[Source start]
I believe Oracle, for one, actually does use UNDO. I don't know
what they do about failure-to-UNDO.

regards, tom lane

#7Tom Lane
tgl@sss.pgh.pa.us
In reply to: Siddharth Jain (#6)

Siddharth Jain <siddhsql@gmail.com> writes:

Thanks All for the kind responses. I understand how MVCC takes care of
atomicity for updates to rows. I was developing a project where lets say
data for each table is stored in its own folder together with metadata (we
are not talking postgres now). So if I have two tables A and B I have a
folder structure like:
A
\_ metadata.json
B
\_ metadata.json
Now if I want to rename a table, I need to move the folder and also update
metadata accordingly. These are two separate operations but need to be done
atomically - all or none. in this case it is possible that we succeed in
renaming the folder but fail to update metadata for whatever reason. then
if we try to undo the folder rename we get another failure for whatever
reason. how to deal with such scenarios? are there no such scenarios in
postgres?

There aren't, because we don't assume that we can apply filesystem
metadata changes like that. That's why our on-disk files are not
named after their tables ;-) --- that way they never need renaming.

https://www.postgresql.org/docs/current/storage-file-layout.html

There may be filesystems out there that would give you guarantees in
this area, but it'd require non-POSIX and hence non-portable system
calls.

regards, tom lane

#8Adrian Klaver
adrian.klaver@aklaver.com
In reply to: Siddharth Jain (#6)

On 5/7/24 9:48 AM, Siddharth Jain wrote:

Thanks All for the kind responses. I understand how MVCC takes care of
atomicity for updates to rows. I was developing a project where lets say
data for each table is stored in its own folder together with metadata
(we are not talking postgres now). So if I have two tables A and B I
have a folder structure like:
A
\_ metadata.json
B
\_ metadata.json
Now if I want to rename a table, I need to move the folder and also
update metadata accordingly. These are two separate operations but need
to be done atomically - all or none. in this case it is possible that we
succeed in renaming the folder but fail to update metadata for whatever
reason. then if we try to undo the folder rename we get another failure
for whatever reason. how to deal with such scenarios? are there no such
scenarios in postgres?

The only thing I can think of is creating a function in one of the
untrusted languages plpython3u or plperlu to do the renaming. Then in
say plpython3u case wrap the actions in try/except block. On a failure
take the appropriate undo action.
[Source end]
[Stored rows start]
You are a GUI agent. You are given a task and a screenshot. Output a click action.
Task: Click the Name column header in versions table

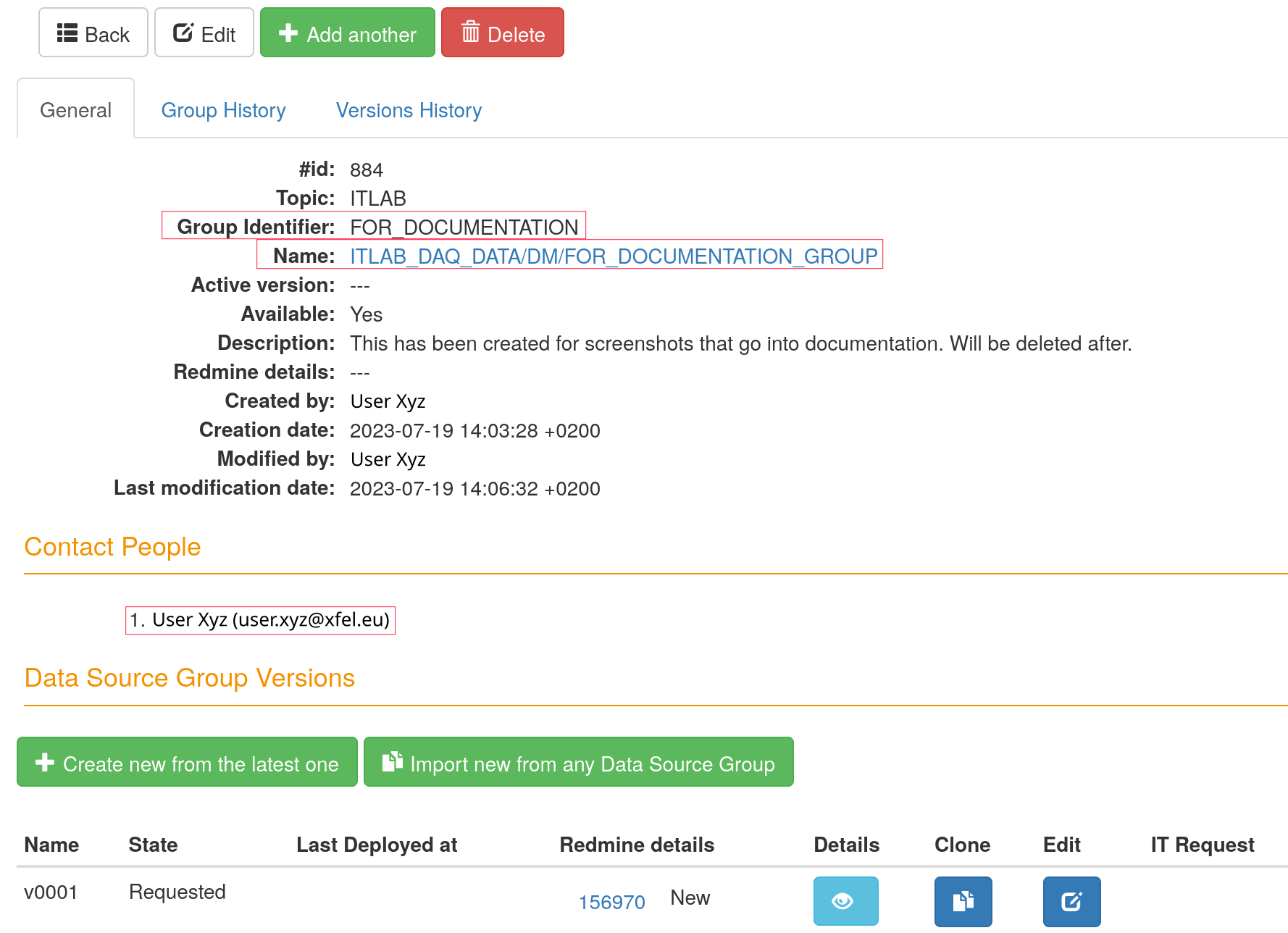[x=51, y=845]
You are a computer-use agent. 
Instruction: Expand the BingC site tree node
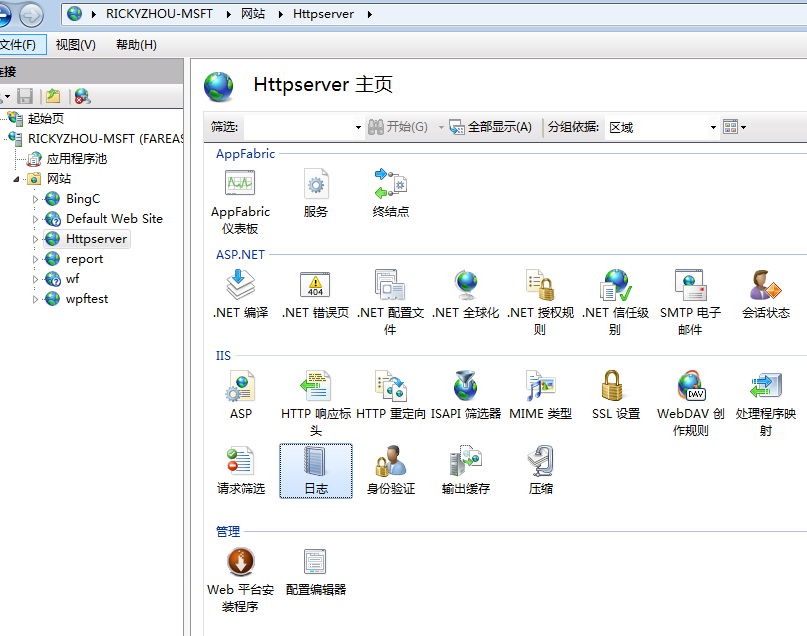[36, 199]
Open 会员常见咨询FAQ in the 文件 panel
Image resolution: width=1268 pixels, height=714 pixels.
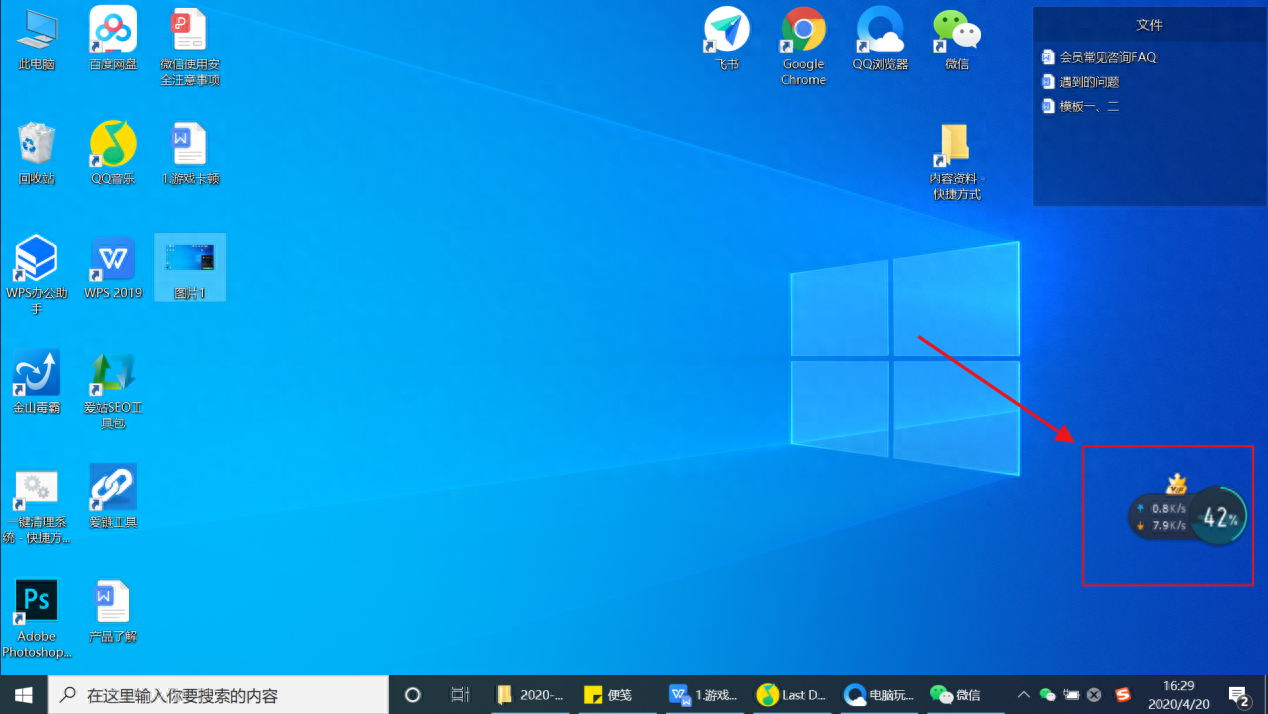point(1107,58)
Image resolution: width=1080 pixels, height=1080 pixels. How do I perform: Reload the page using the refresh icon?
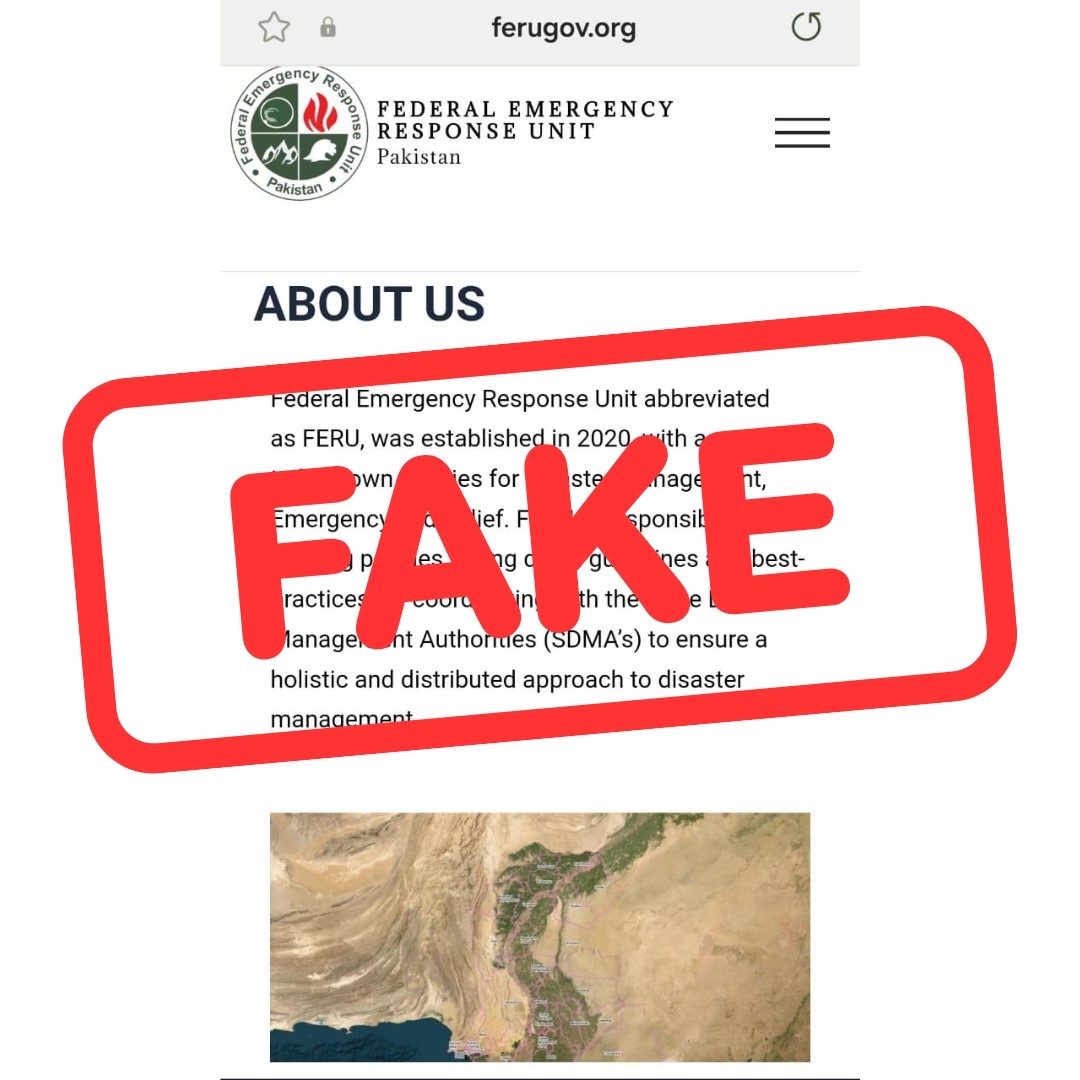(x=806, y=27)
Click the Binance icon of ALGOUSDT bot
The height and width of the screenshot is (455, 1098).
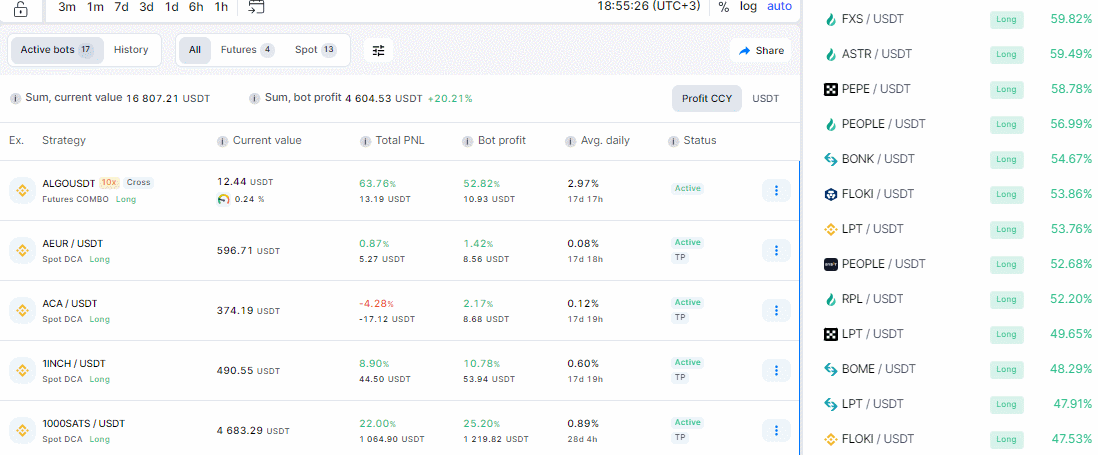point(22,190)
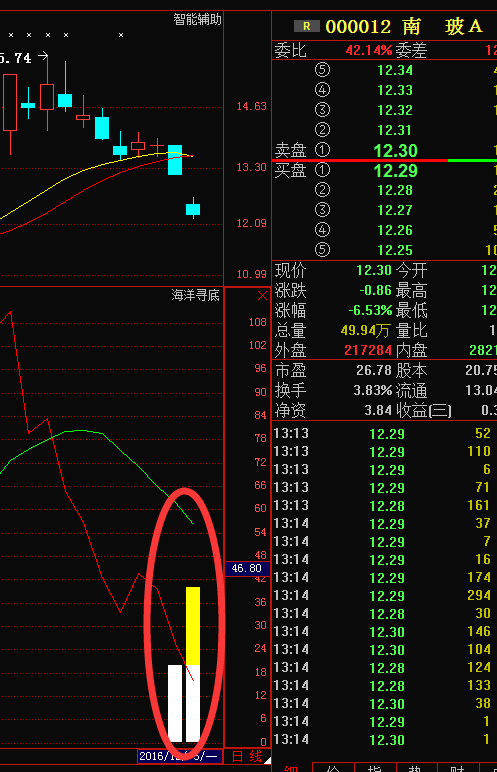Click the arrow next to 5.74 high label
The image size is (497, 772).
click(42, 57)
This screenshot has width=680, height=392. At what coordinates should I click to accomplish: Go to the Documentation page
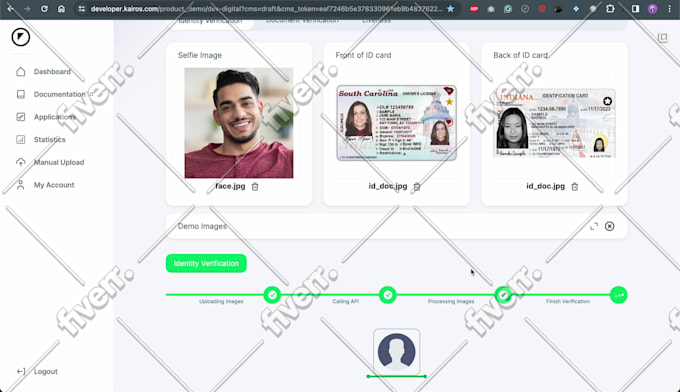[x=59, y=94]
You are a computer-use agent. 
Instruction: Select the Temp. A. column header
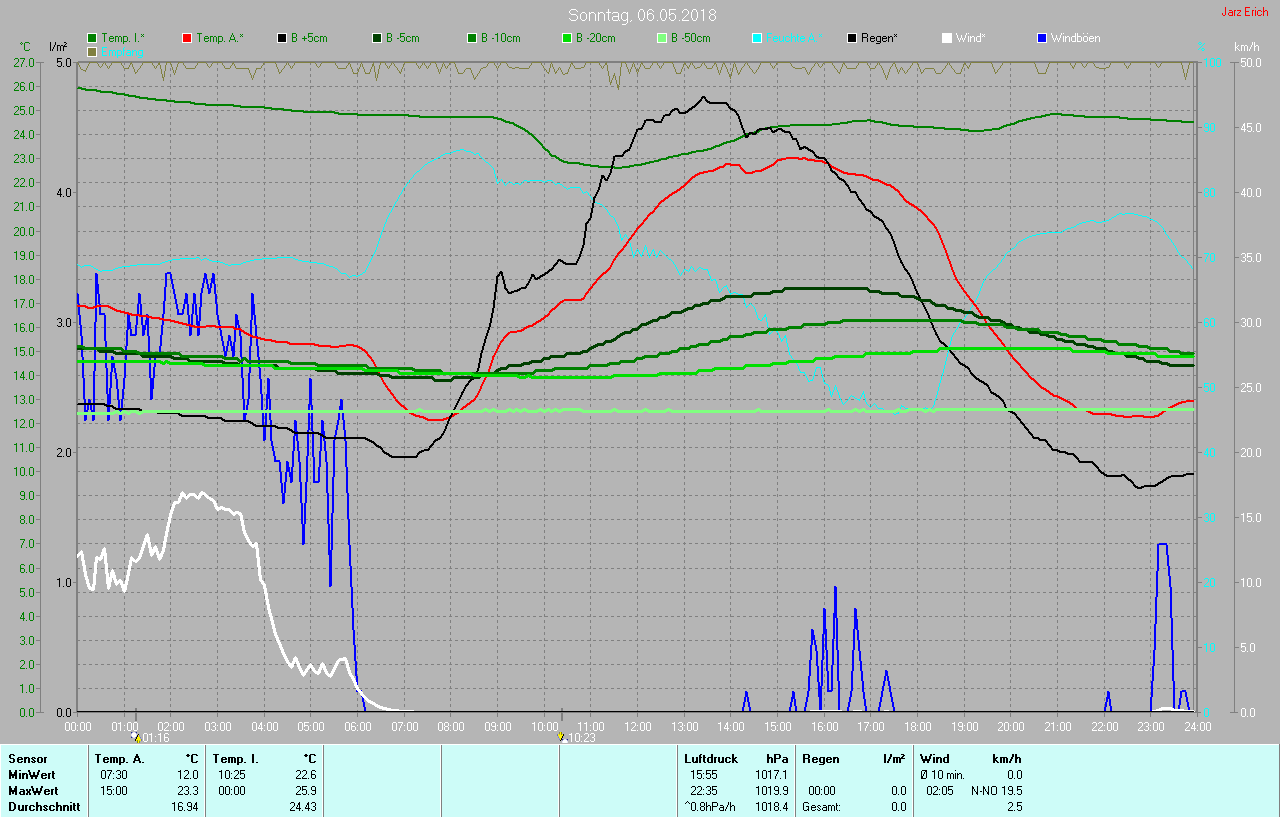[x=118, y=759]
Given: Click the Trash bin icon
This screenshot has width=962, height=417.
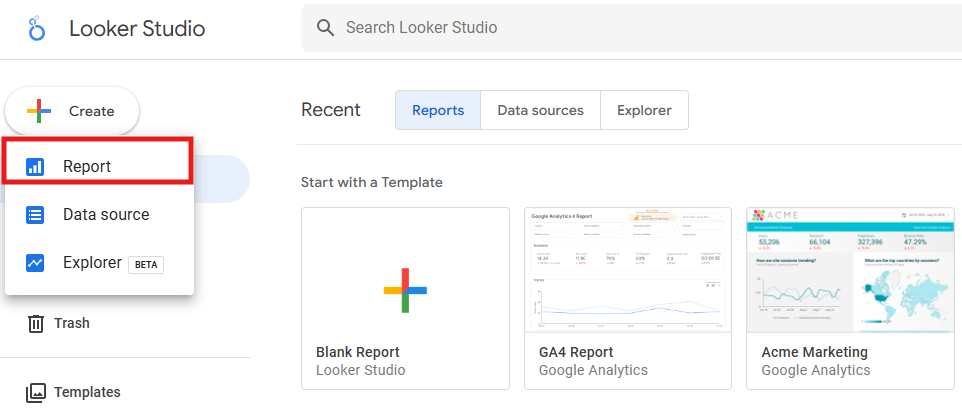Looking at the screenshot, I should 36,323.
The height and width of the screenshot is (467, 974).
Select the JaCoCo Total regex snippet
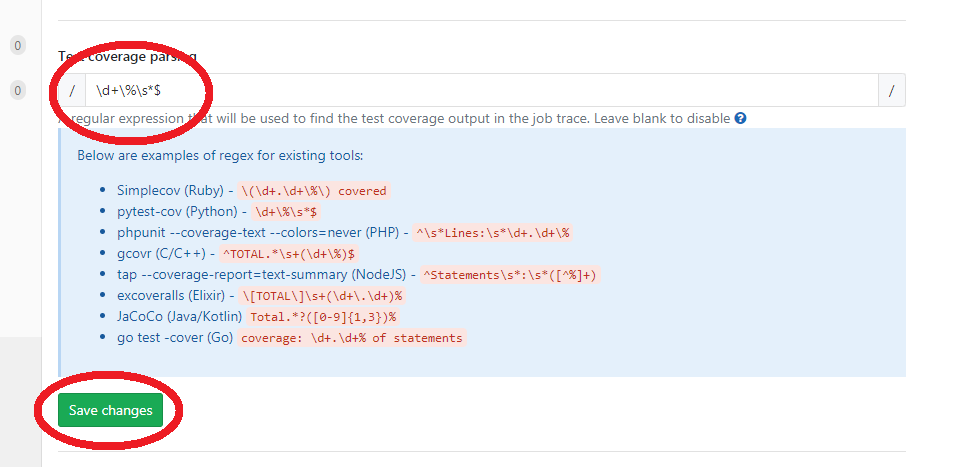coord(323,317)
[Stored rows end]
Reproduce the stretch of the forum thread from "The only thing" through "appropriate undo action." word for word.

The only thing I can think of is creating a function in one of the
untrusted languages plpython3u or plperlu to do the renaming. Then in
say plpython3u case wrap the actions in try/except block. On a failure
take the appropriate undo action.